Fetscher shrugged. ‘How should I know? It wouldn’t matter anyhow.’ He turned to Dorn, who was cleaning his glasses. ‘They want to see you, too, about officers’ training. Triebig wants to talk to you.’

Dorn opened his mouth to reply; then appeared to change his mind and said nothing. Hollerbach grinned. ‘Well, well,’ he said. ‘Before long you won’t know us.’

‘Don’t be silly,’ Dorn said curtly.

Krüger lit a cigarette. ‘If we had only known,’ he said to Fetscher, ‘you would have had to dig your bunker yourself.’

Fetscher shrugged regretfully. ‘Not my fault,’he said. ‘Besides, the bunker was meant for you, not for us. You know we have our own.’

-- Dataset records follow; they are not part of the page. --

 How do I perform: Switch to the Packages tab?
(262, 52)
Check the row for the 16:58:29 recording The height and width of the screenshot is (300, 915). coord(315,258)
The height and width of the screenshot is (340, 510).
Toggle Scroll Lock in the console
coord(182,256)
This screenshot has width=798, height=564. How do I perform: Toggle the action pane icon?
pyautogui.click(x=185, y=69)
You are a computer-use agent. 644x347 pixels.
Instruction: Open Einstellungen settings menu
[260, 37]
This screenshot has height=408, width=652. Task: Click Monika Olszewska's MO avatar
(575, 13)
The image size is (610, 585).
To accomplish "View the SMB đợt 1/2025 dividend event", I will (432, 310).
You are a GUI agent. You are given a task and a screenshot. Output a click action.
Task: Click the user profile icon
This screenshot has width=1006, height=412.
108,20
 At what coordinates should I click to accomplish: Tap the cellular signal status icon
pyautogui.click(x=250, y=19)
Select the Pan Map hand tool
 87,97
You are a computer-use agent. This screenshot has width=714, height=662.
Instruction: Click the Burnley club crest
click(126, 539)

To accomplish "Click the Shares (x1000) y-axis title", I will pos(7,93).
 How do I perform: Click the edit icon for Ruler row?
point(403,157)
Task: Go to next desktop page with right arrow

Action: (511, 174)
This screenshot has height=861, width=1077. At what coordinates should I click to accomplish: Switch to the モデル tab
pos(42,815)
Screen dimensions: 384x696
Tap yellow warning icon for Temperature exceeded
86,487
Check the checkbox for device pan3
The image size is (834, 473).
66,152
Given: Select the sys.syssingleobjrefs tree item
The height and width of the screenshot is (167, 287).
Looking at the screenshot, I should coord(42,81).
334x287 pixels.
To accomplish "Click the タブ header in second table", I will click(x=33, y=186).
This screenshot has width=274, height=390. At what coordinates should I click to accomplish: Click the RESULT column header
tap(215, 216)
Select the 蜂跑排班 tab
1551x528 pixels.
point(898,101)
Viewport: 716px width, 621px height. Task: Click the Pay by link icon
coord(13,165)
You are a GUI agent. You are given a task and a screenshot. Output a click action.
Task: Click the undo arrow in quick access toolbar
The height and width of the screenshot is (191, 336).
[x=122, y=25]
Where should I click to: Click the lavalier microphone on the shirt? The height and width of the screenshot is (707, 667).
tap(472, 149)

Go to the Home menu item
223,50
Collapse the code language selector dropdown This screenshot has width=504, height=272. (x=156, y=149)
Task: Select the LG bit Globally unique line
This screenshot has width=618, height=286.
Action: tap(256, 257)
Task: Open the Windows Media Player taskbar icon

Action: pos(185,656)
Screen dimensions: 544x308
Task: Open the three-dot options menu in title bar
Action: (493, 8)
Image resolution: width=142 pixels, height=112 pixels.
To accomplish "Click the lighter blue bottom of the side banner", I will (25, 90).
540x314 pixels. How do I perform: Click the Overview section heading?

Krüger turned to the others. ‘Don’t matter much whether we’re here or at battalion HQ. Since Ivan’s got the range it’s getting uncomfortable here. I wonder what we’re supposed to do there.’

‘Same thing,’ Fetscher said.

‘You mean dig bunkers?’ Kern asked.

‘Yes.’

‘But they already have theirs,’ Anselm said.

Fetscher grimaced. ‘The commander thinks he needs a deeper one.’

‘He’s got the jitters,’ Schnurrbart sneered.

Fetscher looked disapproving. ‘That’s his order and that’s all there is to it.’ He turned to go.

‘What’ll we do now?’ Schnurrbart called after him.

‘Whatever you like for the rest of the day. Do up your uniforms.’

Back at his desk, Fetscher sat down, sighing, and turned unhappily through a sheaf of papers. For the tenth time that day he told himself that there must be some special significance to it when a battalion commander asked for the personal papers of a platoon leader. Two days ago Stransky had called him up and ordered him to send Master Sergeant Steiner’s service record book up to the battalion command post. He had sensed trouble at once, and his feeling had persisted even though the papers were returned the following day. Of course Stransky now knew that Steiner had once been broken. Fetscher had long known all about this black mark on Steiner’s record, and had formed his own opinion about it. But he had guarded his knowledge carefully and had made sure the incriminating papers never were seen by anyone else. Why Stransky’s knowing should disturb him so acutely, he could not say. He wondered whether he ought to write to Steiner about it. Then he realized that the letter would reach Gursuf too late. He could only let things take their course, and be prepared for a talk with Meyer, who would certainly get wind of the matter before long. Cursing again, he tried to concentrate on the papers in front of him. But the work went miserably. Two hours later, when he left the house to find the clerk, he had with him the recommendation for Krüger’s promotion to corporal.